** Opening INPUT DATA block **
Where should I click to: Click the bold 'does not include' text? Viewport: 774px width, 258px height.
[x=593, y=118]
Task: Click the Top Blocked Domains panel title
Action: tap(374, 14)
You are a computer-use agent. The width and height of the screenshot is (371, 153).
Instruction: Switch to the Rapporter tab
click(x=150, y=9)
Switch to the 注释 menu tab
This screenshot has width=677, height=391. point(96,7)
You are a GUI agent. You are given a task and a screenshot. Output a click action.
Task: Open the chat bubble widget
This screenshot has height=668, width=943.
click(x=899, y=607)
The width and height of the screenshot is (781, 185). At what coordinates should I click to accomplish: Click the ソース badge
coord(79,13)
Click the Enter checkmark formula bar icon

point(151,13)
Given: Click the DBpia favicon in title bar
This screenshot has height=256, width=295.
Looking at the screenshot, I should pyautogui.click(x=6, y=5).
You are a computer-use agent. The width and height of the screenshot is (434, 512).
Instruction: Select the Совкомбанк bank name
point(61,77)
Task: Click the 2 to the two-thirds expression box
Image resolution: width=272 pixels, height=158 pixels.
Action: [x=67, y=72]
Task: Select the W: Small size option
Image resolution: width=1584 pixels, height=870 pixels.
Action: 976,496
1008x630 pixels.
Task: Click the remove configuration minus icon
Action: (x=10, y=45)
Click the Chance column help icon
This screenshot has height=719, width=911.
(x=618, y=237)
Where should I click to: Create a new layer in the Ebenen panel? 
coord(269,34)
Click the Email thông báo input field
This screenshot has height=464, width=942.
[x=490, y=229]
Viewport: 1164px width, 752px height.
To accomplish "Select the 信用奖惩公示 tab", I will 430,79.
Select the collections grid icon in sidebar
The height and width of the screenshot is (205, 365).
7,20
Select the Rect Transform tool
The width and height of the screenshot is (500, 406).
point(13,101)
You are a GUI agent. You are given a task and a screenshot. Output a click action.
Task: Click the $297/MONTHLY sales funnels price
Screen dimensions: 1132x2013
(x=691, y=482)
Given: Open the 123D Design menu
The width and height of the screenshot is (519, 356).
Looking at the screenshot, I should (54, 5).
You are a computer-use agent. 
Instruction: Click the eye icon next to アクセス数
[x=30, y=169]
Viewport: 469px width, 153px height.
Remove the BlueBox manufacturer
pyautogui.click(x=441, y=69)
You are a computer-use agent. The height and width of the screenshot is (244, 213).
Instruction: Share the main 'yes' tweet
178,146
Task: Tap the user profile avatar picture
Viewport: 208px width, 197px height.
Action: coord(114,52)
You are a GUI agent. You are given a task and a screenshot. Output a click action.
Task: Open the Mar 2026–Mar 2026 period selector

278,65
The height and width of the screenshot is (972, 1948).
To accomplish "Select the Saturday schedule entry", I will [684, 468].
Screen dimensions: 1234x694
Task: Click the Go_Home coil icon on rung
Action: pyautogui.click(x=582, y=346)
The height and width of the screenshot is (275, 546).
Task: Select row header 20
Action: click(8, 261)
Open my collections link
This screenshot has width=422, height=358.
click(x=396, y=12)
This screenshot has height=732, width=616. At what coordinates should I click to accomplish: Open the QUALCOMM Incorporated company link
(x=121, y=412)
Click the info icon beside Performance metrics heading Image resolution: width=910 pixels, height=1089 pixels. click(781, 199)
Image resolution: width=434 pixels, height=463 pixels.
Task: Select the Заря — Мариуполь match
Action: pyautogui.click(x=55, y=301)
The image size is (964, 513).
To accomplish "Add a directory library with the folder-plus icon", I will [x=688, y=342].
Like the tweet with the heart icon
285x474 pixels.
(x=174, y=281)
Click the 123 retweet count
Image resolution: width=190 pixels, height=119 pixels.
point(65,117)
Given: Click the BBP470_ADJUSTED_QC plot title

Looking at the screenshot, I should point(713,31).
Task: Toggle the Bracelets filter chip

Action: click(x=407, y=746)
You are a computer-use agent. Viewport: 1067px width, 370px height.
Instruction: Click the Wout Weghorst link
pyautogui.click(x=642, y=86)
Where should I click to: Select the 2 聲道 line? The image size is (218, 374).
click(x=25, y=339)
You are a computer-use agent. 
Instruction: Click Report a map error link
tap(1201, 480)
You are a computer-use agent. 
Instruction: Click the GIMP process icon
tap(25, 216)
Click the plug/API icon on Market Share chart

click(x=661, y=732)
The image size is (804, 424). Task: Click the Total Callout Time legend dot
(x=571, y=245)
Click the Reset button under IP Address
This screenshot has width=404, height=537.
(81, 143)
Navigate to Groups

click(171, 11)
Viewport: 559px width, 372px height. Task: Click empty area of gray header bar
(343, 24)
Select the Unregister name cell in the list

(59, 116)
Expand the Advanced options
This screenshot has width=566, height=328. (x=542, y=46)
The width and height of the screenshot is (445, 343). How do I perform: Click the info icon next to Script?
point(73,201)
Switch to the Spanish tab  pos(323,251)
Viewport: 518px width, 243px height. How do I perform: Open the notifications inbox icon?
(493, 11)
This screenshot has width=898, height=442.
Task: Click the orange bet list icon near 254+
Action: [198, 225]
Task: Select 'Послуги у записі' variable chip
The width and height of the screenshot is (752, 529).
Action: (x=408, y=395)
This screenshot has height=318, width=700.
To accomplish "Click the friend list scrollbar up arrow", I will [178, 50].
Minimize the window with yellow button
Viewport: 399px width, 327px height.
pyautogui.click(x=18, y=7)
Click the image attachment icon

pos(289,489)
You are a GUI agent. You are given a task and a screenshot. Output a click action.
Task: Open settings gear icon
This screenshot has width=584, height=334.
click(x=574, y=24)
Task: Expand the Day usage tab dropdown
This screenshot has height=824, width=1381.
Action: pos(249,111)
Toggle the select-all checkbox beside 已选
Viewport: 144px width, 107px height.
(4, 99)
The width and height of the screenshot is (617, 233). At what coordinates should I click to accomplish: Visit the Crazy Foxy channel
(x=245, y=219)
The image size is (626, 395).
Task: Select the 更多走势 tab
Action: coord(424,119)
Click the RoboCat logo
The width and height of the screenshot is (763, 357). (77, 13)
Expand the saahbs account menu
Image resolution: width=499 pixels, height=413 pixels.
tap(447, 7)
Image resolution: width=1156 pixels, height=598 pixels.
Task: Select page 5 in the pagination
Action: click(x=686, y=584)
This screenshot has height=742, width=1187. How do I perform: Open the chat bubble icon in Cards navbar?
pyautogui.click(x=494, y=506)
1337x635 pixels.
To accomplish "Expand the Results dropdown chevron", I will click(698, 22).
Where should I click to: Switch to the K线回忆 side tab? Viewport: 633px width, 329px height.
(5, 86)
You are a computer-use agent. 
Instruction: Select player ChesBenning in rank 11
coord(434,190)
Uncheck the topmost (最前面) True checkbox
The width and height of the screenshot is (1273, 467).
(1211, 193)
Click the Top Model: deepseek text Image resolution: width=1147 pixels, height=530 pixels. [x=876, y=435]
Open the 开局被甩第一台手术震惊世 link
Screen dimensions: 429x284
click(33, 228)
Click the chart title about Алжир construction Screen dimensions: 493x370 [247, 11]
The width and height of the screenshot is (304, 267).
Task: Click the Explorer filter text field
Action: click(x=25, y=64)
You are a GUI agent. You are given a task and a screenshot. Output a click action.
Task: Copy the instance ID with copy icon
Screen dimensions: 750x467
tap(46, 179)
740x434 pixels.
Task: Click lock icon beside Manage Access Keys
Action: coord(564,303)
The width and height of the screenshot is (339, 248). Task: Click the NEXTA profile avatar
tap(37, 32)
** Closing INPUT DATA block **
BRIEF:
Make a precise copy of the records in their entirety.

RESPONSE TO THE EXERCISE:
Where should I click to: Click the bold 'does not include' text? Viewport: 774px width, 258px height.
[x=593, y=118]
Task: Click the Top Blocked Domains panel title
Action: tap(374, 14)
You are a computer-use agent. The width and height of the screenshot is (371, 153).
Instruction: Switch to the Rapporter tab
click(x=150, y=9)
Switch to the 注释 menu tab
This screenshot has width=677, height=391. point(96,7)
You are a GUI agent. You are given a task and a screenshot. Output a click action.
Task: Open the chat bubble widget
This screenshot has height=668, width=943.
click(x=899, y=607)
The width and height of the screenshot is (781, 185). At what coordinates should I click to accomplish: Click the ソース badge
coord(79,13)
Click the Enter checkmark formula bar icon

point(151,13)
Given: Click the DBpia favicon in title bar
This screenshot has height=256, width=295.
Looking at the screenshot, I should pyautogui.click(x=6, y=5).
You are a computer-use agent. The width and height of the screenshot is (434, 512).
Instruction: Select the Совкомбанк bank name
point(61,77)
Task: Click the 2 to the two-thirds expression box
Image resolution: width=272 pixels, height=158 pixels.
Action: [x=67, y=72]
Task: Select the W: Small size option
Image resolution: width=1584 pixels, height=870 pixels.
Action: 976,496
1008x630 pixels.
Task: Click the remove configuration minus icon
Action: (x=10, y=45)
Click the Chance column help icon
This screenshot has height=719, width=911.
(x=618, y=237)
Where should I click to: Create a new layer in the Ebenen panel? 
coord(269,34)
Click the Email thông báo input field
This screenshot has height=464, width=942.
[x=490, y=229]
Viewport: 1164px width, 752px height.
To accomplish "Select the 信用奖惩公示 tab", I will 430,79.
Select the collections grid icon in sidebar
The height and width of the screenshot is (205, 365).
7,20
Select the Rect Transform tool
The width and height of the screenshot is (500, 406).
point(13,101)
You are a GUI agent. You are given a task and a screenshot. Output a click action.
Task: Click the $297/MONTHLY sales funnels price
Screen dimensions: 1132x2013
(x=691, y=482)
Given: Open the 123D Design menu
The width and height of the screenshot is (519, 356).
Looking at the screenshot, I should (54, 5).
You are a computer-use agent. 
Instruction: Click the eye icon next to アクセス数
[x=30, y=169]
Viewport: 469px width, 153px height.
Remove the BlueBox manufacturer
pyautogui.click(x=441, y=69)
You are a computer-use agent. The height and width of the screenshot is (244, 213).
Instruction: Share the main 'yes' tweet
178,146
Task: Tap the user profile avatar picture
Viewport: 208px width, 197px height.
Action: coord(114,52)
You are a GUI agent. You are given a task and a screenshot. Output a click action.
Task: Open the Mar 2026–Mar 2026 period selector

278,65
The height and width of the screenshot is (972, 1948).
To accomplish "Select the Saturday schedule entry", I will [684, 468].
Screen dimensions: 1234x694
Task: Click the Go_Home coil icon on rung
Action: pyautogui.click(x=582, y=346)
The height and width of the screenshot is (275, 546).
Task: Select row header 20
Action: click(8, 261)
Open my collections link
This screenshot has width=422, height=358.
click(x=396, y=12)
This screenshot has height=732, width=616. At what coordinates should I click to accomplish: Open the QUALCOMM Incorporated company link
(x=121, y=412)
Click the info icon beside Performance metrics heading Image resolution: width=910 pixels, height=1089 pixels. click(781, 199)
Image resolution: width=434 pixels, height=463 pixels.
Task: Select the Заря — Мариуполь match
Action: pyautogui.click(x=55, y=301)
The image size is (964, 513).
To accomplish "Add a directory library with the folder-plus icon", I will [x=688, y=342].
Like the tweet with the heart icon
285x474 pixels.
(x=174, y=281)
Click the 123 retweet count
Image resolution: width=190 pixels, height=119 pixels.
point(65,117)
Given: Click the BBP470_ADJUSTED_QC plot title

Looking at the screenshot, I should point(713,31).
Task: Toggle the Bracelets filter chip

Action: click(x=407, y=746)
You are a computer-use agent. Viewport: 1067px width, 370px height.
Instruction: Click the Wout Weghorst link
pyautogui.click(x=642, y=86)
Where should I click to: Select the 2 聲道 line? The image size is (218, 374).
click(x=25, y=339)
You are a computer-use agent. 
Instruction: Click Report a map error link
tap(1201, 480)
You are a computer-use agent. 
Instruction: Click the GIMP process icon
tap(25, 216)
Click the plug/API icon on Market Share chart

click(x=661, y=732)
The image size is (804, 424). Task: Click the Total Callout Time legend dot
(x=571, y=245)
Click the Reset button under IP Address
This screenshot has width=404, height=537.
(81, 143)
Navigate to Groups

click(171, 11)
Viewport: 559px width, 372px height. Task: Click empty area of gray header bar
(343, 24)
Select the Unregister name cell in the list

(59, 116)
Expand the Advanced options
This screenshot has width=566, height=328. (x=542, y=46)
The width and height of the screenshot is (445, 343). How do I perform: Click the info icon next to Script?
point(73,201)
Switch to the Spanish tab  pos(323,251)
Viewport: 518px width, 243px height. How do I perform: Open the notifications inbox icon?
(493, 11)
This screenshot has width=898, height=442.
Task: Click the orange bet list icon near 254+
Action: [198, 225]
Task: Select 'Послуги у записі' variable chip
The width and height of the screenshot is (752, 529).
Action: (x=408, y=395)
This screenshot has height=318, width=700.
To accomplish "Click the friend list scrollbar up arrow", I will [178, 50].
Minimize the window with yellow button
Viewport: 399px width, 327px height.
pyautogui.click(x=18, y=7)
Click the image attachment icon

pos(289,489)
You are a GUI agent. You are given a task and a screenshot. Output a click action.
Task: Open settings gear icon
This screenshot has width=584, height=334.
click(x=574, y=24)
Task: Expand the Day usage tab dropdown
This screenshot has height=824, width=1381.
Action: pos(249,111)
Toggle the select-all checkbox beside 已选
Viewport: 144px width, 107px height.
(4, 99)
The width and height of the screenshot is (617, 233). At what coordinates should I click to accomplish: Visit the Crazy Foxy channel
(x=245, y=219)
The image size is (626, 395).
Task: Select the 更多走势 tab
Action: coord(424,119)
Click the RoboCat logo
The width and height of the screenshot is (763, 357). (77, 13)
Expand the saahbs account menu
Image resolution: width=499 pixels, height=413 pixels.
tap(447, 7)
Image resolution: width=1156 pixels, height=598 pixels.
Task: Select page 5 in the pagination
Action: click(x=686, y=584)
This screenshot has height=742, width=1187. How do I perform: Open the chat bubble icon in Cards navbar?
pyautogui.click(x=494, y=506)
1337x635 pixels.
To accomplish "Expand the Results dropdown chevron", I will click(698, 22).
Where should I click to: Switch to the K线回忆 side tab? Viewport: 633px width, 329px height.
(5, 86)
You are a computer-use agent. 
Instruction: Select player ChesBenning in rank 11
coord(434,190)
Uncheck the topmost (最前面) True checkbox
The width and height of the screenshot is (1273, 467).
(1211, 193)
Click the Top Model: deepseek text Image resolution: width=1147 pixels, height=530 pixels. [x=876, y=435]
Open the 开局被甩第一台手术震惊世 link
Screen dimensions: 429x284
click(33, 228)
Click the chart title about Алжир construction Screen dimensions: 493x370 [247, 11]
The width and height of the screenshot is (304, 267).
Task: Click the Explorer filter text field
Action: click(x=25, y=64)
You are a GUI agent. You are given a task and a screenshot. Output a click action.
Task: Copy the instance ID with copy icon
Screen dimensions: 750x467
tap(46, 179)
740x434 pixels.
Task: Click lock icon beside Manage Access Keys
Action: coord(564,303)
The width and height of the screenshot is (339, 248). Task: Click the NEXTA profile avatar
tap(37, 32)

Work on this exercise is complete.